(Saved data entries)
====
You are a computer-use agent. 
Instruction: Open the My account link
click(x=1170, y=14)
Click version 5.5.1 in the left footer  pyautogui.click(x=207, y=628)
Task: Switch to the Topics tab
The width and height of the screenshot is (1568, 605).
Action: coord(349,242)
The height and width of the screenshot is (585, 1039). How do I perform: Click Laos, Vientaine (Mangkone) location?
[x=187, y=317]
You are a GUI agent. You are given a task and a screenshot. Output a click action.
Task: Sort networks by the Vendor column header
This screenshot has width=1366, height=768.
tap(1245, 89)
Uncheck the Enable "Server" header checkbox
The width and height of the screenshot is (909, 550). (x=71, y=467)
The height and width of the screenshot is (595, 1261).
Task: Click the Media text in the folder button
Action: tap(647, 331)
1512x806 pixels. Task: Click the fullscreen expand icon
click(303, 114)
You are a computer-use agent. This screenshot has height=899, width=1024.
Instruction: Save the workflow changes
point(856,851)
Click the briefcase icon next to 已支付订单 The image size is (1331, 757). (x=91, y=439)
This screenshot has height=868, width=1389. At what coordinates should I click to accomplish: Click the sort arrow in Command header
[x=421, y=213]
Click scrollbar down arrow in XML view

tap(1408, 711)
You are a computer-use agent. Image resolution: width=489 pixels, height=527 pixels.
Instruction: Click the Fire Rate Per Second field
====
Reproduce all of the records above verbatim, line for line.

You are a computer-use agent. 
Instruction: Open the My account link
click(x=1170, y=14)
Click version 5.5.1 in the left footer  pyautogui.click(x=207, y=628)
Task: Switch to the Topics tab
The width and height of the screenshot is (1568, 605).
Action: coord(349,242)
The height and width of the screenshot is (585, 1039). How do I perform: Click Laos, Vientaine (Mangkone) location?
[x=187, y=317]
You are a GUI agent. You are given a task and a screenshot. Output a click action.
Task: Sort networks by the Vendor column header
This screenshot has width=1366, height=768.
tap(1245, 89)
Uncheck the Enable "Server" header checkbox
The width and height of the screenshot is (909, 550). (x=71, y=467)
The height and width of the screenshot is (595, 1261).
Task: Click the Media text in the folder button
Action: tap(647, 331)
1512x806 pixels. Task: Click the fullscreen expand icon
click(303, 114)
You are a computer-use agent. This screenshot has height=899, width=1024.
Instruction: Save the workflow changes
point(856,851)
Click the briefcase icon next to 已支付订单 The image size is (1331, 757). (x=91, y=439)
This screenshot has height=868, width=1389. At what coordinates should I click to accomplish: Click the sort arrow in Command header
[x=421, y=213]
Click scrollbar down arrow in XML view

tap(1408, 711)
You are a computer-use agent. Image resolution: width=489 pixels, height=527 pixels.
Instruction: Click the Fire Rate Per Second field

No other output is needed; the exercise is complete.